FOE challenged whether the licensee could operate with the steam generator replacements without a formal license amendment, and requested an adjudicatory hearing, arguing in part that (1) there was a violation of Section 50.59 and a license amendment is necessary; and (2) the CAL process itself constituted a license amendment accompanied by hearing rights.
Section 50.59 analyses are matters for NRC Staff oversight and not ordinarily matters for ASLB review. Perhaps not surprisingly, the Commission referred the portion of FOE's argument regarding the licensee's § 50.59 evaluation to the EDO for consideration as a § 2.206 petition seeking enforcement action. Of course, if the EDO determines that a license amendment was required, a hearing opportunity on the amendment would be given.

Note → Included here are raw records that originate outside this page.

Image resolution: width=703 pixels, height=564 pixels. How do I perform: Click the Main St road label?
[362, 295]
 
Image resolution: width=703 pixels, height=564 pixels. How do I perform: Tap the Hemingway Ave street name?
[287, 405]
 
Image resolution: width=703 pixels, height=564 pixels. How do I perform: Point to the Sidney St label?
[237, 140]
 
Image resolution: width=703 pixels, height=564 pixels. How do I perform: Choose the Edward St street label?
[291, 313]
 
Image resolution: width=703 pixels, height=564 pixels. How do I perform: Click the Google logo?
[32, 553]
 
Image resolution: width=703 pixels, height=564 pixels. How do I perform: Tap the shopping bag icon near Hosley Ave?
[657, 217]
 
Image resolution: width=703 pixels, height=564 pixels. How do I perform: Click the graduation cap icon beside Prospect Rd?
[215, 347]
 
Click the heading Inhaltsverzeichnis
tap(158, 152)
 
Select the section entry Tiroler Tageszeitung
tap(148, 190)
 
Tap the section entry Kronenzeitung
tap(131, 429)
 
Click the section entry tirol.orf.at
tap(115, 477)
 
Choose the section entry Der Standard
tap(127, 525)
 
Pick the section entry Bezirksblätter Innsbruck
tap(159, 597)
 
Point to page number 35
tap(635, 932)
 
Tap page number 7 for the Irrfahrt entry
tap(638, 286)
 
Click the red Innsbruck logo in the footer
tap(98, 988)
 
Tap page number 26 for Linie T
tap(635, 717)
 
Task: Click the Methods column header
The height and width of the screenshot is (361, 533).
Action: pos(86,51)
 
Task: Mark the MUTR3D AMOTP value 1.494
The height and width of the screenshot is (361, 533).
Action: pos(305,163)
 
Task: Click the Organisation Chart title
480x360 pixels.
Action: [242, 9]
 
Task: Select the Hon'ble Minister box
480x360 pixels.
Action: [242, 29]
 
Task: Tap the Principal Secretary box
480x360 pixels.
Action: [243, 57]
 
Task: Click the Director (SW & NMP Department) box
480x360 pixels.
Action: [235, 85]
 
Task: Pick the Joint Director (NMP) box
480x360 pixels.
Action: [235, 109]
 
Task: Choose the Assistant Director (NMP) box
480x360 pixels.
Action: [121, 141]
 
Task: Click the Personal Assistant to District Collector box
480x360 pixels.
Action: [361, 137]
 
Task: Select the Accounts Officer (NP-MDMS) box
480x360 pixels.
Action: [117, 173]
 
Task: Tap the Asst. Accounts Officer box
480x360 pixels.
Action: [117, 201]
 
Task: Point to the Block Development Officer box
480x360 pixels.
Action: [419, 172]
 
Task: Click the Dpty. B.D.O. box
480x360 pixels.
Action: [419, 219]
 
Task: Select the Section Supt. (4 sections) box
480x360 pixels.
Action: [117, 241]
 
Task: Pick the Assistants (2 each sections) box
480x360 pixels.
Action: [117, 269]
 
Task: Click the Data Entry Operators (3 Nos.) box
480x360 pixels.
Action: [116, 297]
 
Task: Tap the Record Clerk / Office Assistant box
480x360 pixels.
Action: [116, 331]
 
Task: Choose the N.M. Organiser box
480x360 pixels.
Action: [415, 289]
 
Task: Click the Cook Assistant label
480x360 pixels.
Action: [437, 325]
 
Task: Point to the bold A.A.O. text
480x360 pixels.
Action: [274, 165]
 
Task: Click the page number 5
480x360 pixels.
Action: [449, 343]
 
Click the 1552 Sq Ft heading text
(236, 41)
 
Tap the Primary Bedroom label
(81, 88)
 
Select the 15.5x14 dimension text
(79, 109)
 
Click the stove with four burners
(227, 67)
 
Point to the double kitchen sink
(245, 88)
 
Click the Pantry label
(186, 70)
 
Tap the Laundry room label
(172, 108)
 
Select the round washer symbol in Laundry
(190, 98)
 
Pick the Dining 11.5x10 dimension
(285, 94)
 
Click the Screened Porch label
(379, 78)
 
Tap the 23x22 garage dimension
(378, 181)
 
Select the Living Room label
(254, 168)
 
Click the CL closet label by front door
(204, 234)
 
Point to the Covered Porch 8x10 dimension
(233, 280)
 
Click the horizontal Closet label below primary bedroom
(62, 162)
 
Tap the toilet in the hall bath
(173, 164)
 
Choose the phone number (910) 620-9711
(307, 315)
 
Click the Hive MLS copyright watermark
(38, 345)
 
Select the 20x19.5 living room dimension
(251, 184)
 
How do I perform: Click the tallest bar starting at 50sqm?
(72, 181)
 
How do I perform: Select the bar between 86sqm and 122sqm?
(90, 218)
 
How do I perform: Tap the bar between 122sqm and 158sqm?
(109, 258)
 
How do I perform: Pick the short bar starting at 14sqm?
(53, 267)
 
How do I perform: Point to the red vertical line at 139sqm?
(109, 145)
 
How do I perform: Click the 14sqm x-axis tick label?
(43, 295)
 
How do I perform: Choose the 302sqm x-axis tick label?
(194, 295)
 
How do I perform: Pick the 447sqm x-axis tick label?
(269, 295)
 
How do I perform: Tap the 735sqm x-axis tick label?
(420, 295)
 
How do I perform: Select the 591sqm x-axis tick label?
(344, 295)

But what about the Commission declining to answer whether the CAL was effectively a license amendment, and instead leaving that issue to the ASLB? The Commission's only explanation was that boards have previously considered such issues, citing two cases. This approach could be said to be in line with the Commission's practice of allowing the ASLB to review issues in the first instance. On the other hand, especially considering the time the request remained pending before the Commission, this referral (and deferral) could be viewed as an inefficient and untimely approach to resolving the legal issue.
Ultimately, in the two prior cases cited by the Commission in which similar issues were considered, it was decided that there were no hearing rights. A deviation from the precedent could be a significant development. In the meantime, will the industry be faced with more hearing requests on CALs, and possibly, delayed decisions on actions associated with CALs?